Q4 2018 will determine the half of the next Year
Technical analysis is a tool in trading, it is not a science, it is rather an art and the skill to find, to read the price action and the key points where reversal or the continuation will occur. We will begin this article with, for some of the traders so keen to be long the USD, “cruel” DXY monthly chart shown above. It is revealing an extreme USD downtrend that lasts from 2001 and is in the corrective pullback from 2008 till now. Especially important is the key rejection from 61.8% Fibonacci Resistance of the swing down 2001-2008, 102 level. Another key point is this medium-term break below 96 level in 2018. This level, 96, is the confluence of the two Fibonacci 50% Resistances, the 2001-2008 swing down and 2017-2018 swing down. This is the zone of the Monthly DXY candles shadows 95.676-96.170unbroken for almost a Year now. The clear conclusion we are in the long-term and medium-term USD DXY downtrend.

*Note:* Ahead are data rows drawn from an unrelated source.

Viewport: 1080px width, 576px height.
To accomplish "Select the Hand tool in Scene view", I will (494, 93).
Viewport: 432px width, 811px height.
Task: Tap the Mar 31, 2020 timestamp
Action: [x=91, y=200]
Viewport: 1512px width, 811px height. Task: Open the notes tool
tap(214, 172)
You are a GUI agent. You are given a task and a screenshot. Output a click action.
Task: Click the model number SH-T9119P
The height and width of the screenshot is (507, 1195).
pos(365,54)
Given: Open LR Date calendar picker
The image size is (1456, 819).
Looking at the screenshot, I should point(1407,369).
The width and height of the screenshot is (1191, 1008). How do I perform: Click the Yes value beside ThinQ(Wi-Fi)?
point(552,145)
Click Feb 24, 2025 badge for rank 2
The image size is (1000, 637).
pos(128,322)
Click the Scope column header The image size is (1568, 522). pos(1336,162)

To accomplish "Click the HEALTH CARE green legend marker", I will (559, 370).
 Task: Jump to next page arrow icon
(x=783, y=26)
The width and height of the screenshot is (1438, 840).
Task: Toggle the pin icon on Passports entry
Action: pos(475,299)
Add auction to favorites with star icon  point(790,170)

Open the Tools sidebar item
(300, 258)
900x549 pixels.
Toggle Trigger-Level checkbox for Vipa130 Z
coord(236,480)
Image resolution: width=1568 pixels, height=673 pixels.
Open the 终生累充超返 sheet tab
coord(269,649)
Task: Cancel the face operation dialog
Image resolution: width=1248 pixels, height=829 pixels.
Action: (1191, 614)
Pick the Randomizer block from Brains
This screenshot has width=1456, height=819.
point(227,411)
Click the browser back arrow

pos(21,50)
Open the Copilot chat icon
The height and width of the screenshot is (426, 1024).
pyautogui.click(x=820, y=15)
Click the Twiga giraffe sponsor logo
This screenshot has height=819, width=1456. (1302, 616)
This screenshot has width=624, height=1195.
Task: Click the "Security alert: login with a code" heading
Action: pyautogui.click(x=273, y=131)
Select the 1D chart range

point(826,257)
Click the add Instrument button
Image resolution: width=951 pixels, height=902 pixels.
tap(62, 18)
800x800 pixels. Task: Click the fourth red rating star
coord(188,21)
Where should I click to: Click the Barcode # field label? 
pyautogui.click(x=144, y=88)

Now let us take a look at the US 30 Yr T-Bonds. The common mistake is that the long-term uptrend is broken. What can we see from the Quarterly chart below? 135 level is firmly holding and this long blue uptrend line as well. So what is broken? What is making this frenetic media hype calling a bearish market in Bonds? A break of the medium-term uptrend line (red line).
As you can see we mostly use the top-down trading analysis, so on the weekly chart we can see a bullish flag formed. So we have a 3 basis points space for a bond sell-off if it happens from 138-135 for a possible new top in Equities. Even if we don’t have a 3 basis point sell-off we could have 138-144 consolidation which will again be useful for Equities buying and a new swing higher in Indices heading into Year End. So a clear conclusion we don’t have a start of the bear market in Bonds and it will be reflected in lower US yields.
And what about the US 30Yr Yields? Rejected from the monthly confluence of the upside resistance and the downside support 3.477 level. Again there is a space for the sideways rising wedge swings in the 3-3.400 zone before an eventual break lower, which would mean the long-term uptrend continuation in Bonds. Simply no uptrend reversal in Yields.